What you have to do:
In the article on Morris County child-care centers, by what date did New Jersey require all Abbott preschool teachers to hold a bachelor's degree?

Source passage:
Thursday, September 22, 2005

New Jersey


Morris Child-care Centers Rely on Benefits to Lure Quality Recruits
BY LAURA BRUNO DAILY RECORD
Morris County, New Jersey

The state's youngest students are being taught by teachers who are less educated today than they were in the 1980s, according to study released by a Washington, D.C.-based nonprofit economic research center.

While New Jersey is considered at the forefront in the U.S. in efforts to improve preschool programs in low-income communities, the Economic Policy Institute found that persistently low wages and benefits have resulted in a smaller percentage of college graduates today working as early childhood teachers and administrators than 20 years ago.

The share of New Jersey childcare center teachers and administrators with a four-year college degree slipped from 54 percent in 1980 to 45 percent in 2000, according to the institute's study of Census data. New Jersey's figures, however, are still well above the national level of 30 percent with a college degree.

"Overall, the picture in New Jersey is strong, because as the situation in New Jersey has gotten worse, the same thing has happened throughout the United States," said Stephen Herzenberg, one of the report's authors, and the executive director of the Pennsylvania-based Keystone Research Center.

New Jersey has been on the right track in the Abbott communities, the state's poorest school districts, Herzenberg said. The state required that, by September 2004, all Abbott preschool teachers have a bachelor's degree. The progress from this policy is not yet reflected in available data, he said.

Meanwhile, the Abbott programs only serve about one-quarter of the state's 3- and 4-year-olds.

"New Jersey's work is not done yet," Herzenberg said. "It's off to a good start."

The picture in the rest of the country is far more bleak. Only two states -- Pennsylvania and Hawaii -- had higher percentages of college graduates in their early childhood workforce -- 53 percent and 46 percent respectively.

The percentage of U.S. center-based teachers and administrators with at least a four-year college degree averaged 43 percent from 1983 to 1985, but only 30 percent from 2002 to 2004.
"It's a battle because the ones who come with the degrees come for the experience and then leave for the public schools because of the higher pay," said Eileen Jankunis, executive director of Morris County's Head Start.

Of the 11 teachers Jankunis employs, only four have been with Head Start for 10 years. And of the 11, six have a bachelor's degree.

Dataset records:

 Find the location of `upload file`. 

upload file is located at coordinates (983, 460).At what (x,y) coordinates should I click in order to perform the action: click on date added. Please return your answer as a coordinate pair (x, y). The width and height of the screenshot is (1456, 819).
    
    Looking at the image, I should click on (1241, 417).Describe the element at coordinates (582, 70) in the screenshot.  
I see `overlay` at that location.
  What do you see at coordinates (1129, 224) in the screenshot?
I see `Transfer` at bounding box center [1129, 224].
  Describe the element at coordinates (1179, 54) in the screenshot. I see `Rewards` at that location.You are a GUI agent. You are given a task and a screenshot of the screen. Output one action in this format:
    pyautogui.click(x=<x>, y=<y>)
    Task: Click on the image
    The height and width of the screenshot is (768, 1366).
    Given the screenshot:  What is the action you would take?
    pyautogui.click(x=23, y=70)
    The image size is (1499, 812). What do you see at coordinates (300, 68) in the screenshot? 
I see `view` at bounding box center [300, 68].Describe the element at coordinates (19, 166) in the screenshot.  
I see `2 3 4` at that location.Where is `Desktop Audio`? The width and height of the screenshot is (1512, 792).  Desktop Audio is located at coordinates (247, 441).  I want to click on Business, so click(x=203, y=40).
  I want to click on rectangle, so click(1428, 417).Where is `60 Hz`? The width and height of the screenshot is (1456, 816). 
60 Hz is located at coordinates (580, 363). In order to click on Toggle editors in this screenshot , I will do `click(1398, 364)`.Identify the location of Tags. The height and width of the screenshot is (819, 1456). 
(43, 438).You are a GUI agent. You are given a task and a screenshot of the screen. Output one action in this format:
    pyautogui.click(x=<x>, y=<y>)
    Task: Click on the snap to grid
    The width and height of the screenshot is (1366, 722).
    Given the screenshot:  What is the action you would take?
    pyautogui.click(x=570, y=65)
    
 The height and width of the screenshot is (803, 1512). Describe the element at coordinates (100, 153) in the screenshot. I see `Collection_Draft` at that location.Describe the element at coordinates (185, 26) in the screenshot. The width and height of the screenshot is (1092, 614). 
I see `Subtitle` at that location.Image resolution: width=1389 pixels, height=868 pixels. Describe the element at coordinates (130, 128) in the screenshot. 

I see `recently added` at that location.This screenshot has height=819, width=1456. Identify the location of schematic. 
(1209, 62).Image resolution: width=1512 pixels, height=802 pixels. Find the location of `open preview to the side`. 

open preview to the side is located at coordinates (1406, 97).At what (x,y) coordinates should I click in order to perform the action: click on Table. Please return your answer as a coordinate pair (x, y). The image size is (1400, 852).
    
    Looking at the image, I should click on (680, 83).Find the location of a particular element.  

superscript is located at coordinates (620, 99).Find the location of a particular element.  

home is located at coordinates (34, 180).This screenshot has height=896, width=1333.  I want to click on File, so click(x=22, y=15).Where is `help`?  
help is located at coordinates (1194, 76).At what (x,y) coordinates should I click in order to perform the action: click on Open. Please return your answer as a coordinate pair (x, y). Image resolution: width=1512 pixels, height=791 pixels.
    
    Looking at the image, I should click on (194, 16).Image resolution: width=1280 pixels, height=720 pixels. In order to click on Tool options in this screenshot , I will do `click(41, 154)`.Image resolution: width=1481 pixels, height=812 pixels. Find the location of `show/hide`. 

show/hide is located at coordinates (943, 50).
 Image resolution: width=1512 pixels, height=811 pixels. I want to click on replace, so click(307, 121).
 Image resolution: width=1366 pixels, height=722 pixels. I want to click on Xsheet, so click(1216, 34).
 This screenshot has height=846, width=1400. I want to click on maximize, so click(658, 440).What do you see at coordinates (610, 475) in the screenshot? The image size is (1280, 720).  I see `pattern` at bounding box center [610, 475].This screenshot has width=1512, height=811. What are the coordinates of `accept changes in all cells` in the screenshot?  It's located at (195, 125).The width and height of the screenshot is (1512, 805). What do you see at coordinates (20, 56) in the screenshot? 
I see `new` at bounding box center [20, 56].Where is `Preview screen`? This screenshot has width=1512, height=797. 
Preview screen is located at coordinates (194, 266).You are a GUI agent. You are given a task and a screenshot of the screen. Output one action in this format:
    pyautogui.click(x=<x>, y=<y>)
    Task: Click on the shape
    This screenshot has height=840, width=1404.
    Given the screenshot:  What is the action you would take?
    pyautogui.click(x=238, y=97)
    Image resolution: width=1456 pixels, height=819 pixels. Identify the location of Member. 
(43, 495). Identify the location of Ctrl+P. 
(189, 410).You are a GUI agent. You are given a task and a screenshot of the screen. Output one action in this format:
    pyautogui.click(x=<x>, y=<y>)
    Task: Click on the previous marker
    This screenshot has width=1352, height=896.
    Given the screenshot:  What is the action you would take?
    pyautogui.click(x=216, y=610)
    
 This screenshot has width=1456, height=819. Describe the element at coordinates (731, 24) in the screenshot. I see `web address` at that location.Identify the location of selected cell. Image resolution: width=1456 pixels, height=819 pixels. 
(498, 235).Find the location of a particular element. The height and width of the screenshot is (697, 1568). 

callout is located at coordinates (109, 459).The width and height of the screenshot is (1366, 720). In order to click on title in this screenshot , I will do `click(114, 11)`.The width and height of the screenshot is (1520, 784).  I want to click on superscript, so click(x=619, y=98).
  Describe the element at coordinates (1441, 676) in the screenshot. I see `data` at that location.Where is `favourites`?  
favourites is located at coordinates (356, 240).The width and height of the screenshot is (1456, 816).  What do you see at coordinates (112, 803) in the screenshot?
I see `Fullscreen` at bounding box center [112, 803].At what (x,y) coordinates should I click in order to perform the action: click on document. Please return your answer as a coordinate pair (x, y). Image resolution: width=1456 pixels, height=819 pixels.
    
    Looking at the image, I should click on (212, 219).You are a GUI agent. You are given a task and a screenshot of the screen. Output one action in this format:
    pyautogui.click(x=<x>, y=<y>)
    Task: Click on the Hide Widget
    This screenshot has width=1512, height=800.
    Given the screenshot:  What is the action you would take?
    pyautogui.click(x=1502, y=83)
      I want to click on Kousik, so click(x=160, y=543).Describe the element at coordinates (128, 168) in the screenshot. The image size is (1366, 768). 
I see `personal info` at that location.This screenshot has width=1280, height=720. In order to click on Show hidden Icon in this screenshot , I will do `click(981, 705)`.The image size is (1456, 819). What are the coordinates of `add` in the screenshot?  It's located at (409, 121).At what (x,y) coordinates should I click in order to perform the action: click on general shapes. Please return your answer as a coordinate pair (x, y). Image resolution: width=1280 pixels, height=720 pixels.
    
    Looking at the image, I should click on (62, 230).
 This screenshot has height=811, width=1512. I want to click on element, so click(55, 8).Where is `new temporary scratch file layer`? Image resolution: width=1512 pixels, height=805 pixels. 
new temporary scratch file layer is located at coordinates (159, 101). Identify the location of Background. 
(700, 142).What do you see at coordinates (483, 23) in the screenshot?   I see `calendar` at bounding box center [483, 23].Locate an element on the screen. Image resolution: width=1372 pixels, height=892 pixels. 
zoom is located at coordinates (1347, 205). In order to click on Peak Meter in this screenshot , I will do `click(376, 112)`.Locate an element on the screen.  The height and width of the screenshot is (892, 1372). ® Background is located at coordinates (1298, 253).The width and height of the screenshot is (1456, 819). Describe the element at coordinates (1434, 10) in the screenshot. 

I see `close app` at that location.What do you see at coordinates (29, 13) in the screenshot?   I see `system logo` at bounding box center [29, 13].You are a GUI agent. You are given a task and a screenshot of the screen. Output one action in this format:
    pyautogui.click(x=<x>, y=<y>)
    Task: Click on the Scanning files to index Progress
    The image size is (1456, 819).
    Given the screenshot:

Reply to the exercise:
By September 2004.